About half of the U.S. private-sector workforce is covered
by employer-sponsored retirement plans. But what about workers who don’t have
this option? A number of states require firms that don’t offer a retirement
plan to enroll their workers in a state-run program.
Academic researchers John Chalmers, Olivia S. Mitchell,
Jonathan Reuter and Mingli Zhong, in a National Bureau of Economic Research
study, Auto-Enrollment Plans for The People: Choices and Outcomes in
OregonSaves, used the state program as a test case to analyze how it worked,
the level of interest and how it affected retirement savings plans.
In 2015, the state of Oregon passed a bill to mandate
OregonSaves for private companies that didn’t offer 401(k)s or similar
programs.
The program is structured as a Roth IRA, and employees are
automatically enrolled. The authors looked at who opted out of OregonSaves and
why, how the program affected saving patterns for those who participated, and
whether it meaningfully increased retirement savings.
What prompted OregonSaves, the study says, was that only
22.1% of employees who worked at a firm without a retirement savings program
had actually opened an IRA, and only 7.6% were actively saving.
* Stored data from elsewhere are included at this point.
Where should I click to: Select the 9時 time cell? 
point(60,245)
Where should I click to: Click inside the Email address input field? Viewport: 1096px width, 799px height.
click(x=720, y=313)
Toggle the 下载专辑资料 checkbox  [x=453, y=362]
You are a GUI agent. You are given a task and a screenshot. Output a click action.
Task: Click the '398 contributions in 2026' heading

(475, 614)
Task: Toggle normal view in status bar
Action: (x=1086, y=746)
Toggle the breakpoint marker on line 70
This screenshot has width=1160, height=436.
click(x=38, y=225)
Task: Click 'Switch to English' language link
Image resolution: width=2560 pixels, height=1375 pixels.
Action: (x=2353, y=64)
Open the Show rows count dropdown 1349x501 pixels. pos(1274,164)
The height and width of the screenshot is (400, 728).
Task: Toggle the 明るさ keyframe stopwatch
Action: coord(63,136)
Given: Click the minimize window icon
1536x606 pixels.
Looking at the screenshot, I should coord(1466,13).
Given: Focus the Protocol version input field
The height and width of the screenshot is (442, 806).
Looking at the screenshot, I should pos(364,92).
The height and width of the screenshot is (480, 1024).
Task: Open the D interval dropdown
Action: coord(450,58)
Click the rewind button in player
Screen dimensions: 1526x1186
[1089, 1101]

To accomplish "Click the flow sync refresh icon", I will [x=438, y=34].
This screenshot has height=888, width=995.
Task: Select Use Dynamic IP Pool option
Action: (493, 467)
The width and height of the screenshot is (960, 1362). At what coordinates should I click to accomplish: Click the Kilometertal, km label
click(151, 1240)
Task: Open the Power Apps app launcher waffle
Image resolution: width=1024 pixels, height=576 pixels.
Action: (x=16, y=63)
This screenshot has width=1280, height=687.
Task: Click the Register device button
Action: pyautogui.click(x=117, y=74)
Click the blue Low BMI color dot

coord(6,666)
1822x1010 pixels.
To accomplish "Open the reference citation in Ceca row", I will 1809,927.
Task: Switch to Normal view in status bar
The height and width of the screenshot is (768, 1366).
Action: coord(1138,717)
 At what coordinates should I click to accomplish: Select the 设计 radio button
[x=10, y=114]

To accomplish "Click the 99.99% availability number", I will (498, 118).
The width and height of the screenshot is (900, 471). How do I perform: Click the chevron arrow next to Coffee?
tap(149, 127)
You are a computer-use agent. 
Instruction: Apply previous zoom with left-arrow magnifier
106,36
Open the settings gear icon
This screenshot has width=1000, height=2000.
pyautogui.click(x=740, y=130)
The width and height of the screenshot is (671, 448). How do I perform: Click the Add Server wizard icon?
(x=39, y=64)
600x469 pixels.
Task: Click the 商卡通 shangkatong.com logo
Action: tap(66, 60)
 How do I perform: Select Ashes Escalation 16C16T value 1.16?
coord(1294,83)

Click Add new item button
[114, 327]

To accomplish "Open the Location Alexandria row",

In other words,
opening and saving on their own wasn’t a popular option for employees.
The study posited three reasons for those without mandatory
savings programs not to save: One was the “search cost,” another was “can’t
afford to save” and the third was “don’t need to save.”
The authors also stated that the OregonSaves program gave
them insights into the saving patterns of lower-income workers employed by
smaller companies.
“Our analysis of individual-level administrative data thus
sheds light on participation decisions, contribution rates, and the evolution
of account balances, as well as reasons that employees give for opting out of
OregonSaves,” the authors stated.
Initial Findings
The study looked at account-level data from August 2018
through April 2020, and found that the program is “generating savings for a
substantial number of employees.” Also:
- More than 67,000 employees accumulated over $51
million through April (and despite the pandemic, more $79 million through
November 2020).
- The participation rate was 62.4%, “significantly
below” levels in firm-sponsored 401(k) plans.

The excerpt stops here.